After locating "Terms, Conditions and" in the listing below, copy that line and each one after it exactly, ending with the line that has "地産地消交流給食に参加してきました～♪ (170, 1158)".
[[ DATA FOR THIS TASK open ]]
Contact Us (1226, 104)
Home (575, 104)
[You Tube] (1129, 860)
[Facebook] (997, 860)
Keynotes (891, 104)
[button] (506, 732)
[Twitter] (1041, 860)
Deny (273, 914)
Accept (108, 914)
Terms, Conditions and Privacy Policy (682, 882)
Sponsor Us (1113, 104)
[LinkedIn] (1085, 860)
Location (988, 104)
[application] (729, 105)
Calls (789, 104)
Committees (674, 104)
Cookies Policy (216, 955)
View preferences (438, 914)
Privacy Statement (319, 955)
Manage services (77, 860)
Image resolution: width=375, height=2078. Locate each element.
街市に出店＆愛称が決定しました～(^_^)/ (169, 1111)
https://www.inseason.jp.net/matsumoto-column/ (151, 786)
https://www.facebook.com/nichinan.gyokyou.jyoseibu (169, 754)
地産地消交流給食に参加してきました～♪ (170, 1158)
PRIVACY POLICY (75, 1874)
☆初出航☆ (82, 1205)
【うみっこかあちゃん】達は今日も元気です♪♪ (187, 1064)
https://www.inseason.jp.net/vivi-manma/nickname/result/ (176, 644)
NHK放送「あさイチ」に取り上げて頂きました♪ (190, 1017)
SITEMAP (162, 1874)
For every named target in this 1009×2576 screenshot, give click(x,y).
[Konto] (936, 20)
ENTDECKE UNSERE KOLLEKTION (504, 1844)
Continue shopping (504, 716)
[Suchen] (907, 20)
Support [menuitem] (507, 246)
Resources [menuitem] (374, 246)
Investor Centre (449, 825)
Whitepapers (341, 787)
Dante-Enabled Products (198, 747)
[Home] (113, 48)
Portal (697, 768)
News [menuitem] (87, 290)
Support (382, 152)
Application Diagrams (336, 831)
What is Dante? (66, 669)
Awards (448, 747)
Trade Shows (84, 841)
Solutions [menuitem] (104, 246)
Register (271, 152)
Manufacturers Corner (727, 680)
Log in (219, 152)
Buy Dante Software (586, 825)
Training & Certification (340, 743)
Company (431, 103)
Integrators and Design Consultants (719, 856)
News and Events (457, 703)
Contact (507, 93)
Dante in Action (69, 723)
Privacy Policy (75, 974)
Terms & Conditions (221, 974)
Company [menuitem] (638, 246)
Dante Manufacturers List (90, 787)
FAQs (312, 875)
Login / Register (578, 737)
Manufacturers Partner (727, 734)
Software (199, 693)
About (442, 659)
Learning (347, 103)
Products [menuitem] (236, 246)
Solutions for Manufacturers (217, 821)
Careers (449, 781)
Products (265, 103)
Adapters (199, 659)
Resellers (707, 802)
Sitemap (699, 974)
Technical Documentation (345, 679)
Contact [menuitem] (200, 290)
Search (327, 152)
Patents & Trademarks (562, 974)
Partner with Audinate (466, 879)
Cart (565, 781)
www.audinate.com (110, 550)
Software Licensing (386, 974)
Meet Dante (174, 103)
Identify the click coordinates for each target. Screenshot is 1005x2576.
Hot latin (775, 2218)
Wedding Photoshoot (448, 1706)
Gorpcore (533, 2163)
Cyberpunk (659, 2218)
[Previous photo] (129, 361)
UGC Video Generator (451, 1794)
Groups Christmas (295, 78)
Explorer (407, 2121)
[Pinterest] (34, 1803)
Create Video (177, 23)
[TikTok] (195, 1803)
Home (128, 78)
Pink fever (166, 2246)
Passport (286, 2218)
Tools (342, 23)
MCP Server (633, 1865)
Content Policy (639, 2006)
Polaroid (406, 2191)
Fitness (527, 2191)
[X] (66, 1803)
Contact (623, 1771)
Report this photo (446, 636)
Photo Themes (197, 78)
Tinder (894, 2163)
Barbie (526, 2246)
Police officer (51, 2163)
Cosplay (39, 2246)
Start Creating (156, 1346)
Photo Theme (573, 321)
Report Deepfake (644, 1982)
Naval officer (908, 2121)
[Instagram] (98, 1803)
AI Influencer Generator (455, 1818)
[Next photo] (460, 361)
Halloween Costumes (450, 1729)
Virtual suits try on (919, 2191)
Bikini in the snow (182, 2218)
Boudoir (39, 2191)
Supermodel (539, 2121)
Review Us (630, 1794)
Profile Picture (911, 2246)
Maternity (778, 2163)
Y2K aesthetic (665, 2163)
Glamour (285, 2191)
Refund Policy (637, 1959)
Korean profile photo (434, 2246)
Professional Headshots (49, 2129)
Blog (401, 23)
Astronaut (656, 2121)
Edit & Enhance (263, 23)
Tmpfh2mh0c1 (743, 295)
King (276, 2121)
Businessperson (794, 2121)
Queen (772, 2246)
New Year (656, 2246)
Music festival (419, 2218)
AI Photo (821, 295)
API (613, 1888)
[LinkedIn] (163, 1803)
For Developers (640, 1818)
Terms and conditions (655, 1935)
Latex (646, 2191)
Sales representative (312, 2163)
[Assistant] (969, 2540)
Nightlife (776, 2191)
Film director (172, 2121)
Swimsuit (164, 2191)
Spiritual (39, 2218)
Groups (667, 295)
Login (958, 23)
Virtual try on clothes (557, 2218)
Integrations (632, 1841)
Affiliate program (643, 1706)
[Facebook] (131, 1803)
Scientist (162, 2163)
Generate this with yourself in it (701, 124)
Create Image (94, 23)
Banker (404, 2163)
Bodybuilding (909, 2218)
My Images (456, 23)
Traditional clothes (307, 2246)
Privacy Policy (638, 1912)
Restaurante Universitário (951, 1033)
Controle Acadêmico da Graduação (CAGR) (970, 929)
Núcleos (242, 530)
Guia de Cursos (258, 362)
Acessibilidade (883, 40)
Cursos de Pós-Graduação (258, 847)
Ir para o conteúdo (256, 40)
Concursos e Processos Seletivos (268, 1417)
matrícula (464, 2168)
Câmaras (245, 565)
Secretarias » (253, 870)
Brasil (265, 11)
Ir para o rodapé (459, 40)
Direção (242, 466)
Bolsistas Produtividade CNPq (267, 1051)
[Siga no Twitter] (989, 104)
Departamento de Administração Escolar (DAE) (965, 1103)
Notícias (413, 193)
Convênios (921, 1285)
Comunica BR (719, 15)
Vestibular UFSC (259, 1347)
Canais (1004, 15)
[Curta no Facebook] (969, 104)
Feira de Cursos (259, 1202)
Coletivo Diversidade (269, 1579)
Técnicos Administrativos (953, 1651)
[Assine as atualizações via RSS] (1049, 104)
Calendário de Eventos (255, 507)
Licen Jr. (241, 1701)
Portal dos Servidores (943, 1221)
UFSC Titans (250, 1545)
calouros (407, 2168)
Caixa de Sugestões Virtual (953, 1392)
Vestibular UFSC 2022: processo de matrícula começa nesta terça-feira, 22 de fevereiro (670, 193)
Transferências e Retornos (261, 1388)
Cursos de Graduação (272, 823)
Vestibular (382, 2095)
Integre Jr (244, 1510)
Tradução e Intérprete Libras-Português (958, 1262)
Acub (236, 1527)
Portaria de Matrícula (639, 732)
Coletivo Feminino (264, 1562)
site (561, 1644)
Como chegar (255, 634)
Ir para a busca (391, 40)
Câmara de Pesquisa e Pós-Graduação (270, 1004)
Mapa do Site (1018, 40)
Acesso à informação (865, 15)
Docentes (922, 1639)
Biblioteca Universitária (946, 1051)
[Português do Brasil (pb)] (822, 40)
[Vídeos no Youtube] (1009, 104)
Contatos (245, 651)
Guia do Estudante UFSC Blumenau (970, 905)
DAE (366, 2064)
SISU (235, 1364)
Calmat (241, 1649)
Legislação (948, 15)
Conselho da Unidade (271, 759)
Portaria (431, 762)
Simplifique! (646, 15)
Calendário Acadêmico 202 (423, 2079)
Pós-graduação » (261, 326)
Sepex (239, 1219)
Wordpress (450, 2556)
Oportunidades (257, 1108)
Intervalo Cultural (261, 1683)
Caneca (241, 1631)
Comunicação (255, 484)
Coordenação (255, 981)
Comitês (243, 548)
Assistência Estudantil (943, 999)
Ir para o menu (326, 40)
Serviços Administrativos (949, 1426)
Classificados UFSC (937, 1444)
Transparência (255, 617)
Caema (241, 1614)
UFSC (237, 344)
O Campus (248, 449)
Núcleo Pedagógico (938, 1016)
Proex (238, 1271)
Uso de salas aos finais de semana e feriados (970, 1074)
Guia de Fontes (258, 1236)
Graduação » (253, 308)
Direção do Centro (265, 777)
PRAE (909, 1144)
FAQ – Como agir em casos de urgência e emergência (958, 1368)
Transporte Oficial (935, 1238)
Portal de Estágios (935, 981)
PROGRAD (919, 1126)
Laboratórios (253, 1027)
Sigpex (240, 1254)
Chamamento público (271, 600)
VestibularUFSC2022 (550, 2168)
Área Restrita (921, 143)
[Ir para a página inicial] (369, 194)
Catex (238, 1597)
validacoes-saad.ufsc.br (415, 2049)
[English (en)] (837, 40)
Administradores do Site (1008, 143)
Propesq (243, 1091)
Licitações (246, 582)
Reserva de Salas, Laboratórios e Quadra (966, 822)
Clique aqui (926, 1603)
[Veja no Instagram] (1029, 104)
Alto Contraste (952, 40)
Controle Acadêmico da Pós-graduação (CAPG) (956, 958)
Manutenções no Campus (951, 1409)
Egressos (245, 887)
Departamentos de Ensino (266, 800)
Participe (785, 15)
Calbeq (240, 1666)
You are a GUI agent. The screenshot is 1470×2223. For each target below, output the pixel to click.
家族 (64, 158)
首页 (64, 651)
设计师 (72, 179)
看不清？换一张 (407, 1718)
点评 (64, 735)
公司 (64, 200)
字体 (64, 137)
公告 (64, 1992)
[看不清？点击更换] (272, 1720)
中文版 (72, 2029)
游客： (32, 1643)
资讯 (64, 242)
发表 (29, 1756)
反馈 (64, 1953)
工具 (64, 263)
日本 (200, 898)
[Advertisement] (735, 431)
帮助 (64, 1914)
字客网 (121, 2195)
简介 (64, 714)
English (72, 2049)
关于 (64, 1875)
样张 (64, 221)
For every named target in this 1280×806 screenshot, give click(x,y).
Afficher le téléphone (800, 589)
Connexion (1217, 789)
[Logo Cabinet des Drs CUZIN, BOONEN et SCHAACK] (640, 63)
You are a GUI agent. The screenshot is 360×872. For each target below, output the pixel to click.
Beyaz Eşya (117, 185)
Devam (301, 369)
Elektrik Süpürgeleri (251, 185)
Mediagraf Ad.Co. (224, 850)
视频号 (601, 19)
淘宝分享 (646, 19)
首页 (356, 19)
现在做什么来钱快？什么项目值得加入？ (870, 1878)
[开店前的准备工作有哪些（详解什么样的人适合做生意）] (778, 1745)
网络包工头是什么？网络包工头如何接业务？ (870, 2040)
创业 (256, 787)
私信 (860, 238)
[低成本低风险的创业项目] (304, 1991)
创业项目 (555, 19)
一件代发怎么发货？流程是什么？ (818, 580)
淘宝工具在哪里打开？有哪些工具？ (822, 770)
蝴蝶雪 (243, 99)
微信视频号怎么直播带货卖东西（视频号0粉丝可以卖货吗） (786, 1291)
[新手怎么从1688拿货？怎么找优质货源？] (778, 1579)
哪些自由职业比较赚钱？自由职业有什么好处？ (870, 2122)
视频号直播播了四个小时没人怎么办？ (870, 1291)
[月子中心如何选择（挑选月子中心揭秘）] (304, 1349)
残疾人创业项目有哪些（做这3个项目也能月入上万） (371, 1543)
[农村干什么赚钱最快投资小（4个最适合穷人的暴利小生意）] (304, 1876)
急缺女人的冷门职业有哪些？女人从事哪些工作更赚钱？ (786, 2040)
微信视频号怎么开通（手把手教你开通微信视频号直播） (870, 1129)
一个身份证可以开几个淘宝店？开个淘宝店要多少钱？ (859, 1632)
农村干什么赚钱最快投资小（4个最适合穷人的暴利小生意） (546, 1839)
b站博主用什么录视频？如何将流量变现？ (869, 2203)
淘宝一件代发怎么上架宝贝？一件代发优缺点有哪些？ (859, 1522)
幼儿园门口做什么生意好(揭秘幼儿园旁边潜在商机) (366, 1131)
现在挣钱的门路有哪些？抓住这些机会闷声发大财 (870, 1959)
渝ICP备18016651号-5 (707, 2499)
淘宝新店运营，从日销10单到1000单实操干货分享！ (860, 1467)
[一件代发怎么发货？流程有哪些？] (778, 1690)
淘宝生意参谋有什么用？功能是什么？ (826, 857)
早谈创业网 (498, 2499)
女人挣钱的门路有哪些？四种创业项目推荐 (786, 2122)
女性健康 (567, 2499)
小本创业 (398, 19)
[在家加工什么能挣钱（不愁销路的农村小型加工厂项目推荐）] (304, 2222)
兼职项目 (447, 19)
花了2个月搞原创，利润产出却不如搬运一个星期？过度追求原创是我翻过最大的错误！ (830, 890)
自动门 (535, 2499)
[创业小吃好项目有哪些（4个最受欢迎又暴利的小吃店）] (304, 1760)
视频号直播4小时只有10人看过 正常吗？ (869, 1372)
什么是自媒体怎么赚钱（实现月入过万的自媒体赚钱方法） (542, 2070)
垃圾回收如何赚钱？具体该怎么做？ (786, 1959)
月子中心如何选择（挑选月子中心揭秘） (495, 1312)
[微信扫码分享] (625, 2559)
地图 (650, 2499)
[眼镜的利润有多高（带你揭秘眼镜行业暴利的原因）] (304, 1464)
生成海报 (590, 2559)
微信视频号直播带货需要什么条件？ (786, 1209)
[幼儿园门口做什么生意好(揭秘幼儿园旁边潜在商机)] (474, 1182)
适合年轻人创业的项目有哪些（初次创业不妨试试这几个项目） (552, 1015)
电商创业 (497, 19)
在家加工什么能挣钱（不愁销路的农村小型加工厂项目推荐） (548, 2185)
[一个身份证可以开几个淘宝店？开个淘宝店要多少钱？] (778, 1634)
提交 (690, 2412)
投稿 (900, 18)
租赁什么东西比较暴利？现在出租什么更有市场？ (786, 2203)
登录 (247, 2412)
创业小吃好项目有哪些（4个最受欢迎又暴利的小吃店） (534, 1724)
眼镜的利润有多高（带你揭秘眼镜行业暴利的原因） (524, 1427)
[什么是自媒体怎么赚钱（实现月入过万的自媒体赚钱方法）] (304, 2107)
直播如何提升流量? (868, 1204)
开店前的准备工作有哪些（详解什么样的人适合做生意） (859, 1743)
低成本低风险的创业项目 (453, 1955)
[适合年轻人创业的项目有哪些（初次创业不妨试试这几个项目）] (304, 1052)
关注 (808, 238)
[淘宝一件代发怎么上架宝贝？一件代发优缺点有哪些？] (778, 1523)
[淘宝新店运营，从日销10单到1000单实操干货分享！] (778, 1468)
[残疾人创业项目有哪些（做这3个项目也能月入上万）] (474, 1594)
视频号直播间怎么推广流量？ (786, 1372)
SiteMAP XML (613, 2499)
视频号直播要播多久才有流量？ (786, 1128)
[[ DATA FOR THIS TASK closed ]]
* _ANSWER AREA_
Terms, Conditions and Privacy Policy (682, 882)
Sponsor Us (1113, 104)
[LinkedIn] (1085, 860)
Location (988, 104)
[application] (729, 105)
Calls (789, 104)
Committees (674, 104)
Cookies Policy (216, 955)
View preferences (438, 914)
Privacy Statement (319, 955)
Manage services (77, 860)
Image resolution: width=375, height=2078. Locate each element.
街市に出店＆愛称が決定しました～(^_^)/ (169, 1111)
https://www.inseason.jp.net/matsumoto-column/ (151, 786)
https://www.facebook.com/nichinan.gyokyou.jyoseibu (169, 754)
地産地消交流給食に参加してきました～♪ (170, 1158)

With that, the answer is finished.